Falamos do progresso científico e tecnológico, mas a
crise também tem afetado o campo das relações humanas. Na verdade, quando o ser
humano não consegue se entender com o outro, direta ou indiretamente, tal
desentendimento, marcado pelo jogo de interesses, reflete na ideia de
progresso. Aqui merece atenção as denominadas redes sociais (facebook,
whatsapp, twitter etc.). Elas refletem o perfil psicológico do homem
pós-moderno. Não negamos o valor da comunicação entre pessoas e suas
respectivas culturas, mas nos assustam a superficialidade e a banalização desta
mesma comunicação.
O uso desvirtuado das redes sociais compromete seriamente
o crescimento e desenvolvimento das pessoas. Estas tendem a ser ridicularizadas
e expostas a toda espécie de agressão. Isto demonstra a falta de bom senso e
racionalização das atitudes nestas redes. Colocar as pessoas em rede, em um
primeiro momento, é algo extraordinariamente moderno e necessário; o problema
está na tendência ao desequilíbrio e à irracionalização do uso de tais meios. Racionalizar
as redes sociais não é desprezar sua eficácia e necessidade, nem fechar-se à
dimensão emocional da personalidade, mas questionar a respeito do sentido do
uso que se faz delas. Os usuários poderiam se perguntar: Com que intenção e objetivo as
pessoas utilizam as redes sociais?
A maneira como utilizamos as coisas refletem o que há em
nosso interior. Os gestos humanos são reveladores de sua personalidade. Neste sentido,
as redes sociais se transformaram em locais abertos de exposição das
frustrações humanas. Por trás da fugaz alegria há um excesso de frustração. É a
frustração do ser humano que não está conseguindo dar conta de sua existência,
que se encontra mergulhado em um vazio existencial inevitável. O que se publica
nas redes sociais não nos convence de outra coisa senão deste vazio existencial,
destrutivo e assustador. A crítica, a produção e exposição do pensamento se
encontram sufocados em meio a uma enxurrada de futilidades.
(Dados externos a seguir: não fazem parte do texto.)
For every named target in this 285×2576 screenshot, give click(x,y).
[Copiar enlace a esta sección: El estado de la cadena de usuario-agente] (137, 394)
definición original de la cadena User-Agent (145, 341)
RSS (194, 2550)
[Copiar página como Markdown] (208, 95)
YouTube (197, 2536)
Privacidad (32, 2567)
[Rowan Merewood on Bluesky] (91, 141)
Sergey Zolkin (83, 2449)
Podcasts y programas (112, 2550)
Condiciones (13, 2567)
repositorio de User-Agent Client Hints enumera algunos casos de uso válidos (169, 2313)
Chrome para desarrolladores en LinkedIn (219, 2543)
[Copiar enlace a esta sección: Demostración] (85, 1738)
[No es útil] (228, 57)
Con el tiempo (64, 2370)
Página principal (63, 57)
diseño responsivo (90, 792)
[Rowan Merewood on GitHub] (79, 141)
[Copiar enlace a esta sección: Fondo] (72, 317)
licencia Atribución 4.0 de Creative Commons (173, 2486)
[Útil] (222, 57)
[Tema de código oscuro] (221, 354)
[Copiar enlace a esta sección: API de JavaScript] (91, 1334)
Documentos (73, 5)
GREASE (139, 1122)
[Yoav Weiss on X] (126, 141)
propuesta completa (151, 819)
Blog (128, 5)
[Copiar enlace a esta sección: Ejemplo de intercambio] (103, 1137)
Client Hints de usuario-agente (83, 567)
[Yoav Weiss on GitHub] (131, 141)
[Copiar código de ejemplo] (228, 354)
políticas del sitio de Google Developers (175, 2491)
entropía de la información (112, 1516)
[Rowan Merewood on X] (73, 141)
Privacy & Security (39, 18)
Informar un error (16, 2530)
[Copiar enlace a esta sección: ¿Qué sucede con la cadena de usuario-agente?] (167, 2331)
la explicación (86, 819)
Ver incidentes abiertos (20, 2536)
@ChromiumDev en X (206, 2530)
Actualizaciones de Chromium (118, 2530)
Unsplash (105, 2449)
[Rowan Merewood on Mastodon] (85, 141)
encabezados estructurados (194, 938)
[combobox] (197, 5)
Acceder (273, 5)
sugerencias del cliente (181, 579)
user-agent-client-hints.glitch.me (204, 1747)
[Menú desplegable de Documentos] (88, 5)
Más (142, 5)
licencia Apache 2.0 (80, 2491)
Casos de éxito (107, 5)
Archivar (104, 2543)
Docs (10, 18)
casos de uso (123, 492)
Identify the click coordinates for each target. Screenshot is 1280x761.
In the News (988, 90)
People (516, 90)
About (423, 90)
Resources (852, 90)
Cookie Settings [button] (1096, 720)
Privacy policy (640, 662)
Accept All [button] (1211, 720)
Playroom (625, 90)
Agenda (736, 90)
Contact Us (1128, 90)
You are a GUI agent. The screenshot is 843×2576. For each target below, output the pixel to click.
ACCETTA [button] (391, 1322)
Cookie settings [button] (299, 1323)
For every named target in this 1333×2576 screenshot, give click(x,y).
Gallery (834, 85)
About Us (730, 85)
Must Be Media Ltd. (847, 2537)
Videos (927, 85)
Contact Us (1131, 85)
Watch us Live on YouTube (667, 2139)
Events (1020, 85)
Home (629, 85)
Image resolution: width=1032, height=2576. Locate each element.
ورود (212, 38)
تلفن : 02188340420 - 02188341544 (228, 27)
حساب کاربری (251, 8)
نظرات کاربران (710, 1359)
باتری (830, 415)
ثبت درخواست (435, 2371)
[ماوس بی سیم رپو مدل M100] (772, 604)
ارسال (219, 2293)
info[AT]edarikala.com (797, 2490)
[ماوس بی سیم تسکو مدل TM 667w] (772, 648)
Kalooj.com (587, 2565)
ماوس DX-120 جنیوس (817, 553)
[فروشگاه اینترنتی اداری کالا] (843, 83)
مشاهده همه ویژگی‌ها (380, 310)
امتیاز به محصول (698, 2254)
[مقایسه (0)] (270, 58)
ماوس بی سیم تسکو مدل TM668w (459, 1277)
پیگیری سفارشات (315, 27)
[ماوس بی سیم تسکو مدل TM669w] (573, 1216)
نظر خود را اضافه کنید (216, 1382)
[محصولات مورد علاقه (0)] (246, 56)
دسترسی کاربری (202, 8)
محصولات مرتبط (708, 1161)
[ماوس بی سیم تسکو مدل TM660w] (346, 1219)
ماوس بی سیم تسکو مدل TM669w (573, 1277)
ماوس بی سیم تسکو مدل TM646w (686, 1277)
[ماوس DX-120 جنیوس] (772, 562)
Nossa capacidade de pensar nos conduz à verdade, mas não
à verdade dogmática que, por sua vez, não precisa ser pensada. A verdade
do ser humano que se constrói nas relações interpessoais precisa ser mais
cultivada. Enquanto ser-com-o-outro, o ser humano
constrói a si mesmo e encontra o sentido de sua vida. Esta é sua vocação. A pessoa
virtuosa é aquela que se empenha na arte de pensar, aperfeiçoando-se nela como
caminho de realização e de construção de sentido para a vida, em vista da
verdade, da justiça e da liberdade.
O
contrário disso é a normalidade da irracionalidade, ou seja, entregando-nos à
preguiça mental e à negação de nossa consciência caminharemos para a extinção
de nossa humanidade, extinção já em vias de desenvolvimento. Sem consciência crítica
estamos fadados a sermos membros da grande massa de manobra, vítimas dos que
manipulam e exploram a multidão errante, que não sabe para onde vai, sobrevivendo
e sofrendo, entregue à própria sorte.